One exciting example of such a protein is the SARS-CoV-2 nucleocapsid, the complete structure of which is still unknown, but which is essential for the viral infection cycle, and hence an important drug target against COVID-19.31 The nucleocapsid protein has two ordered domains (which were experimentally determined32) and three intrinsically disordered regions: the N-terminal (residues 1–47), C-terminal (365–419) and linker (175–247) domains. These regions may order upon binding of RNA, when nucleocapsid protects the RNA as part of the virion.33 Nucleocapsid has also been implicated in RNA regulation. AlphaFold2 simulations of the entire sequence are a very typical example of such a prediction, where ordered compact domains are clearly separated from low confidence disordered areas which show mostly “barbed wire” – with the exception of a leucine-rich helix inside the conserved flexible linker (Fig. 2) and a lower confidence helix in the C terminus.
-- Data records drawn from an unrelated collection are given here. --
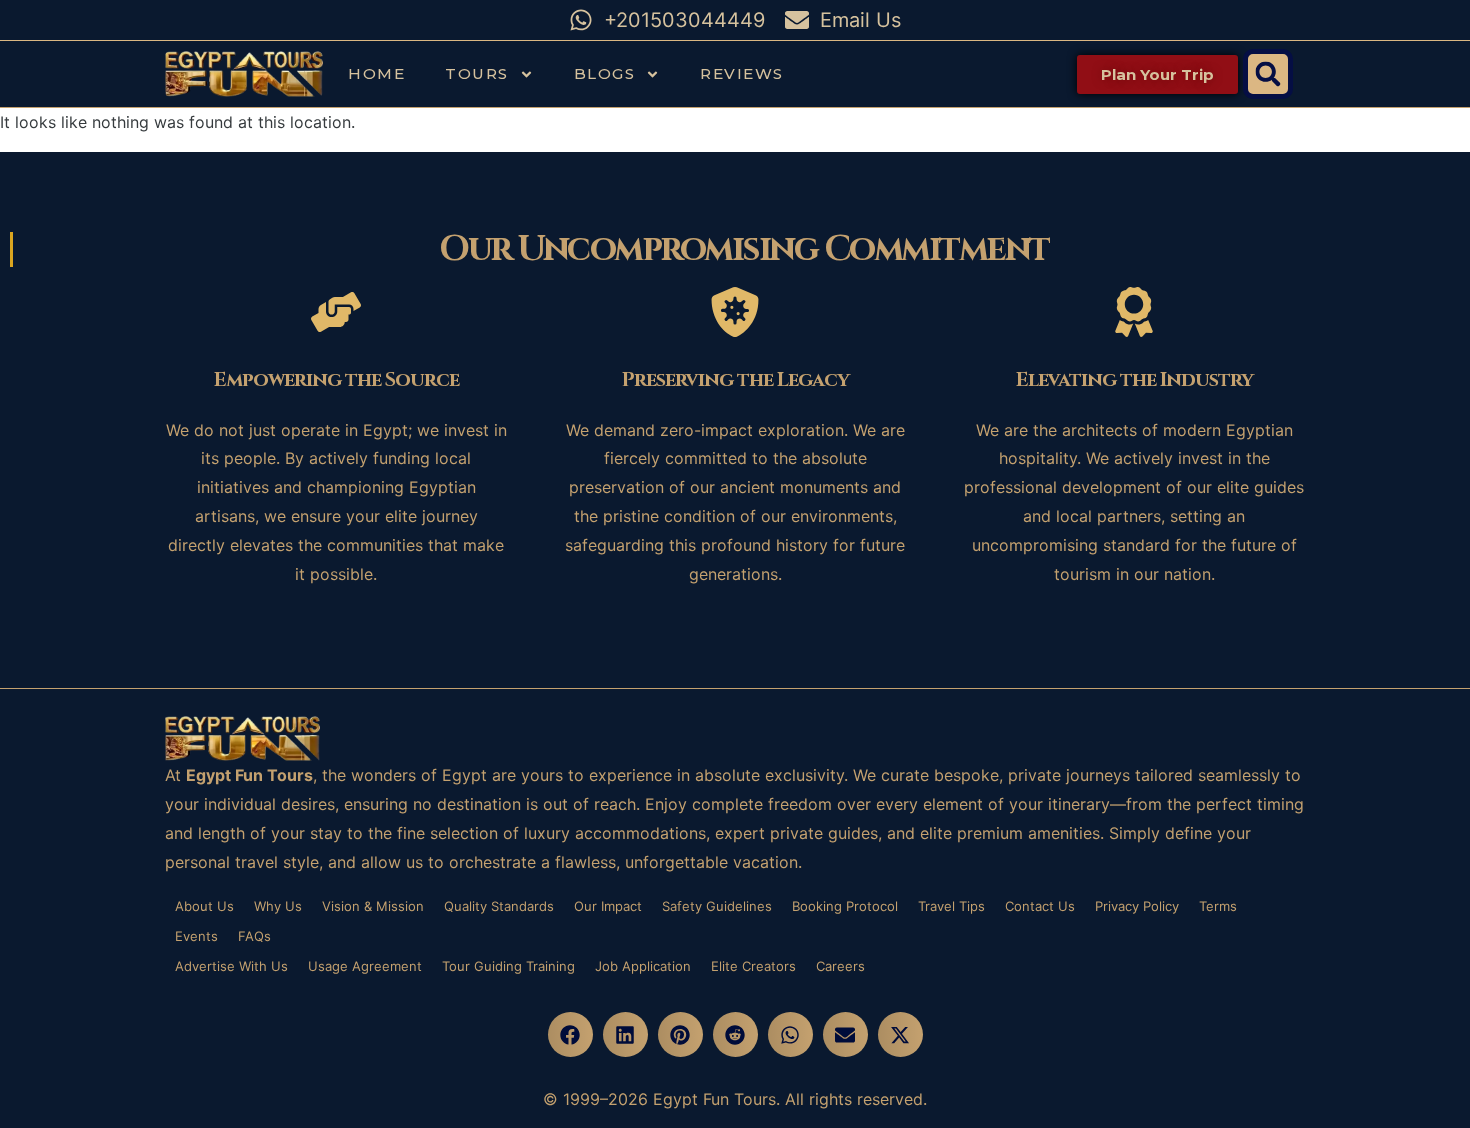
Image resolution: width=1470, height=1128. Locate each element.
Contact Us (1040, 906)
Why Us (278, 906)
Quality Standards (499, 906)
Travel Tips (951, 906)
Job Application (643, 966)
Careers (840, 966)
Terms (1218, 906)
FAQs (254, 936)
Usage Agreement (365, 966)
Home (376, 73)
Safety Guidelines (717, 906)
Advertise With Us (231, 966)
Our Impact (608, 906)
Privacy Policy (1137, 906)
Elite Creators (753, 966)
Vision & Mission (373, 906)
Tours (477, 73)
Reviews (742, 73)
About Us (204, 906)
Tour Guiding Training (508, 966)
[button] (1268, 74)
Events (196, 936)
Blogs (605, 73)
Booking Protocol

Interestingly, the predicted helix in the linker domain is the site of the G215C mutation in the delta variant of SARS-CoV-2. This mutation is likely to stabilize conserved transient helices.34 If machine learning-based fold prediction could give us more insight about what happens when RNA is bound, this may shed light on nucleocapsid’s role in the cycle of infection.


image file: d2fd00072e-f2.tif
Fig. 2 AlphaFold2 prediction for SARS-CoV-2 nucleocapsid. High pLDDT in blue, low pLDDT in red. While the two known domains are predicted with a high confidence (blue), the N-terminus, C-terminus and linker domain are showing a so-called “barbed wire” structure where AlphaFold2 could not find a solution and has low confidence (red), with the exception of two helices in the C-terminus and the linker domain. Picture courtesy of Lisa Schmidt and Andrea Thorn.

Sampling conformational space

Many macromolecules exist in multiple conformations and are required to adopt these conformations as part of their biological function, particularly enzymes and membrane transporters.

Even when the structural biologists report only one structure from a Cryo-EM experiment there is a wealth of hidden biological information in the Cryo-EM dataset, which can, in principle, be used to observe structural changes and determine free-energy landscapes.35 Currently, if structures of different states of a molecular machine are needed, the usual approach is to collect and process enough data to determine individual high-resolution reconstruction maps for each state, which are then interpreted individually.36 However, the fact that many molecular movements are more of a continuous process than jumps between discrete states can make this classical approach problematic.37

Indeed, the PDB arguably contains mostly stable conformations, as the majority of structures are derived from vitrified particles (in the case of Cryo-EM) or readily crystallizable proteins (in the case of crystallography). As AlphaFold2 was trained on this inherently biased training data, it could be assumed that, as a consequence, it can tell us little about different conformations and the inherent flexibility or movement of proteins. There are occasional exceptions, for example, when there is a homomultimer as opposed to a monomer38 (see section on “complexes with other proteins”, below). A recent study by del Alamo and colleagues39 showed that by reducing the depth of the multiple sequence alignment and limiting recycling of models within the AlphaFold2 pipeline, they were able to produce multiple fold predictions that appeared to bridge experimentally-determined conformations of the same protein, demonstrating that this technique samples conformational space for a range of G-protein coupled receptors and transmembrane transport proteins. As both these classes of protein are important drug targets,40 this is an important step towards leveraging AlphaFold2 for translational applications.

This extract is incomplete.